*** Opening of DATA ***

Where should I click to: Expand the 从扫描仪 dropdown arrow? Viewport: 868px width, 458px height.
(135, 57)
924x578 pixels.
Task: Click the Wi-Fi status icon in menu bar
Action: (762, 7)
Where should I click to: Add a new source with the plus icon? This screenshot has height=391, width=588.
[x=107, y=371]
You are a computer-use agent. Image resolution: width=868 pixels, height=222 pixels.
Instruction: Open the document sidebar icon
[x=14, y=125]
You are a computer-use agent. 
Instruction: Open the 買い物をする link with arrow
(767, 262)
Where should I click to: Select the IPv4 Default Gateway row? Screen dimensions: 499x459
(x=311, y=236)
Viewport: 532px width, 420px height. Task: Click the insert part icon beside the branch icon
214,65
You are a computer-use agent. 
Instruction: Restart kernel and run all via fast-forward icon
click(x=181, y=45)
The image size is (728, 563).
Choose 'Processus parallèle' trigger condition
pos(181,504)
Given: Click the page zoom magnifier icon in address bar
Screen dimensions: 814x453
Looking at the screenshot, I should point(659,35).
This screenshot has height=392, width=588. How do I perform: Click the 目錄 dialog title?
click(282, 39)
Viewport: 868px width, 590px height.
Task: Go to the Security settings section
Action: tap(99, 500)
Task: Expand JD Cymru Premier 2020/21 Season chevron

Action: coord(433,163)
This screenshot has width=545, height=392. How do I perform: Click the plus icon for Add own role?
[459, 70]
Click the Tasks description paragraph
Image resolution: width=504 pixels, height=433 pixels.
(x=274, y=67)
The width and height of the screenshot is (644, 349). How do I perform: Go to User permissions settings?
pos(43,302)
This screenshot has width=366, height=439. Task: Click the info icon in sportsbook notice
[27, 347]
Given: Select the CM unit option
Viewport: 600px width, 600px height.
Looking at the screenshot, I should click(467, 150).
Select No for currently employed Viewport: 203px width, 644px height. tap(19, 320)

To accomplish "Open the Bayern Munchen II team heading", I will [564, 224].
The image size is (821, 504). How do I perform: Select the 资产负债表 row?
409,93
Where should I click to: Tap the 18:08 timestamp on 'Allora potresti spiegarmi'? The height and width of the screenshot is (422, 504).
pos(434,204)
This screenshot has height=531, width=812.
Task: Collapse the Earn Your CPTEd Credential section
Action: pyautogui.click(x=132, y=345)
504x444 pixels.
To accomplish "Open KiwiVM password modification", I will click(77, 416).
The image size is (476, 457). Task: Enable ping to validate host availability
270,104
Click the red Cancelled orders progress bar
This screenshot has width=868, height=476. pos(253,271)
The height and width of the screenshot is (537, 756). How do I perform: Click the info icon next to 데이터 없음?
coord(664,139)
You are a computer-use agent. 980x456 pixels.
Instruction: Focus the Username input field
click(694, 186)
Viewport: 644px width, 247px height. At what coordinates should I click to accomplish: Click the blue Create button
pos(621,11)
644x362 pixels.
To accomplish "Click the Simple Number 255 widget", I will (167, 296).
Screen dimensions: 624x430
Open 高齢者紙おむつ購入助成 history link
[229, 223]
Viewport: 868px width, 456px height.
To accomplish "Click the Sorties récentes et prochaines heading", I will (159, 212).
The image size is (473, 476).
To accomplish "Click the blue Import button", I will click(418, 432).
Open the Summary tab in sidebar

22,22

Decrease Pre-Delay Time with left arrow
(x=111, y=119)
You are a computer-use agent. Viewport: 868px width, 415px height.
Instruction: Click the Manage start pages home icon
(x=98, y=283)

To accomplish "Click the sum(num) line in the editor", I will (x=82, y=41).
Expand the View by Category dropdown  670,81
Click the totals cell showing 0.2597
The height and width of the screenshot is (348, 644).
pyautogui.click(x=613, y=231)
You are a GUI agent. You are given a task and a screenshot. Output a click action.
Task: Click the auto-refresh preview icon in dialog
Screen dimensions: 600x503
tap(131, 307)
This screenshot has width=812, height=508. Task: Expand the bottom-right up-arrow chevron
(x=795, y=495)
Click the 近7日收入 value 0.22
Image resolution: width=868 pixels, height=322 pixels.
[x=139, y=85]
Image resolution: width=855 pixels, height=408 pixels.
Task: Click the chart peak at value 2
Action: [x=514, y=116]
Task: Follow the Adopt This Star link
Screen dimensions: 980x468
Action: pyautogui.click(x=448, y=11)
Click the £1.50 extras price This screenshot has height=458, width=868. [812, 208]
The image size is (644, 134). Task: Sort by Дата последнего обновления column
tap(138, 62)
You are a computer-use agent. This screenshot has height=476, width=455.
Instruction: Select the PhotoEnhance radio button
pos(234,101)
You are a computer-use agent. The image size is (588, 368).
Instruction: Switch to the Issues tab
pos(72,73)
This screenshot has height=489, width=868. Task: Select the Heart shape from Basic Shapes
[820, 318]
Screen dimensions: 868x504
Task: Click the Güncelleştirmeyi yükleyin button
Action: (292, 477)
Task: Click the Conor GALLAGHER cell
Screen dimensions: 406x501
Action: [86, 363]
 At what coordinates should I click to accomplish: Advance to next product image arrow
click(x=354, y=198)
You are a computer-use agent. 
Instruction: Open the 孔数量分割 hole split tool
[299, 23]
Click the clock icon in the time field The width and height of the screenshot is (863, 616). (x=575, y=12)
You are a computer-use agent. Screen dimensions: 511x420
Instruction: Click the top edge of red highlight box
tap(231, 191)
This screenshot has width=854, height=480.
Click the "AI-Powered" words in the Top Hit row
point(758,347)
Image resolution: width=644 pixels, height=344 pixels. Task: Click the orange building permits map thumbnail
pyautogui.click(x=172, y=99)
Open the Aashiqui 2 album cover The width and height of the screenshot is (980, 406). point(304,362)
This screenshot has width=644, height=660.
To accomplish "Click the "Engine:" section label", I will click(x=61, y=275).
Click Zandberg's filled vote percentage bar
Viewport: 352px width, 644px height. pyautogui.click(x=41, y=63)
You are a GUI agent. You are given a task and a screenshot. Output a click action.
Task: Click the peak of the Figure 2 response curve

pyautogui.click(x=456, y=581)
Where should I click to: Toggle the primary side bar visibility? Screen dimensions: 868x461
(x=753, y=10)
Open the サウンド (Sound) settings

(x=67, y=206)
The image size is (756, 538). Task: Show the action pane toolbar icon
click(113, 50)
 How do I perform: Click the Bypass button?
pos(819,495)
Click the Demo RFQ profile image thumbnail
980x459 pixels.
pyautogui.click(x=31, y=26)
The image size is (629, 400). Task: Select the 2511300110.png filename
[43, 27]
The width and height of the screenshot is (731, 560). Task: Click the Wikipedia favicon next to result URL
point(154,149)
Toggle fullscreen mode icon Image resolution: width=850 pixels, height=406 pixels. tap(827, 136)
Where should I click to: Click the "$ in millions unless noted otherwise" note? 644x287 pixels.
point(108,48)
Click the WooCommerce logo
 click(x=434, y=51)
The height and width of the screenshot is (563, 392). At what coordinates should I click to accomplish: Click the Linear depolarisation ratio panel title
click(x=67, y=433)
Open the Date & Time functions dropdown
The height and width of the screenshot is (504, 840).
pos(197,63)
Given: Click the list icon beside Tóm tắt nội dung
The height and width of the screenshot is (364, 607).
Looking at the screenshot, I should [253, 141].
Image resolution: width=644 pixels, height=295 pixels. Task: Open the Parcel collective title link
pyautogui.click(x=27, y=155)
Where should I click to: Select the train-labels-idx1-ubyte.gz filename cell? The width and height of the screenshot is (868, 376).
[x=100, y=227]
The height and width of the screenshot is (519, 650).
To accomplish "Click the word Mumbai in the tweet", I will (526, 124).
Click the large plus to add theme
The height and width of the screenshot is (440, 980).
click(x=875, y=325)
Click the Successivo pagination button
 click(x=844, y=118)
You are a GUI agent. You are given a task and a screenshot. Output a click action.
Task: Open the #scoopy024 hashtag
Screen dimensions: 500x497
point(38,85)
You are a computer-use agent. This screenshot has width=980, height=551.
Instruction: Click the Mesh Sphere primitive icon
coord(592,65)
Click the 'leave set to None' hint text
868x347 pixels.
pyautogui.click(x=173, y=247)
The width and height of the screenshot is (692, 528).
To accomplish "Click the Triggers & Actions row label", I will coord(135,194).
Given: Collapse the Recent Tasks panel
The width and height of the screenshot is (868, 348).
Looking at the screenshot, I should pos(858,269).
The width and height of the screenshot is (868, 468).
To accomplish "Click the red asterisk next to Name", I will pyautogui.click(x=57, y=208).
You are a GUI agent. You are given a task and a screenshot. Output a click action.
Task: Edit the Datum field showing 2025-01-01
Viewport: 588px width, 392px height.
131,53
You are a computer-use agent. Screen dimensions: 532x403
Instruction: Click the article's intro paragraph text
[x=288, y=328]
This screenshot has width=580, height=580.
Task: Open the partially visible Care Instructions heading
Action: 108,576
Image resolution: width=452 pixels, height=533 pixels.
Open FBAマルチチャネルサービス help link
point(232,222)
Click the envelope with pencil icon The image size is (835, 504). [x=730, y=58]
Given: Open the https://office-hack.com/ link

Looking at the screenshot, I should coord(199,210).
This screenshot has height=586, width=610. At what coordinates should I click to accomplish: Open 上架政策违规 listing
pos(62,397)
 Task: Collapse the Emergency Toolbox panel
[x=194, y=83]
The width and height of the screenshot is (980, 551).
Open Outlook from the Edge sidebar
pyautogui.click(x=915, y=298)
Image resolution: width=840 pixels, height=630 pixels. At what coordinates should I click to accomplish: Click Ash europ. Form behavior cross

*** Close of DATA ***

| ASSIGNMENT |
List the lines of the records where "showing" occurs.

| WRITTEN SOLUTION |
Click the totals cell showing 0.2597
Task: Edit the Datum field showing 2025-01-01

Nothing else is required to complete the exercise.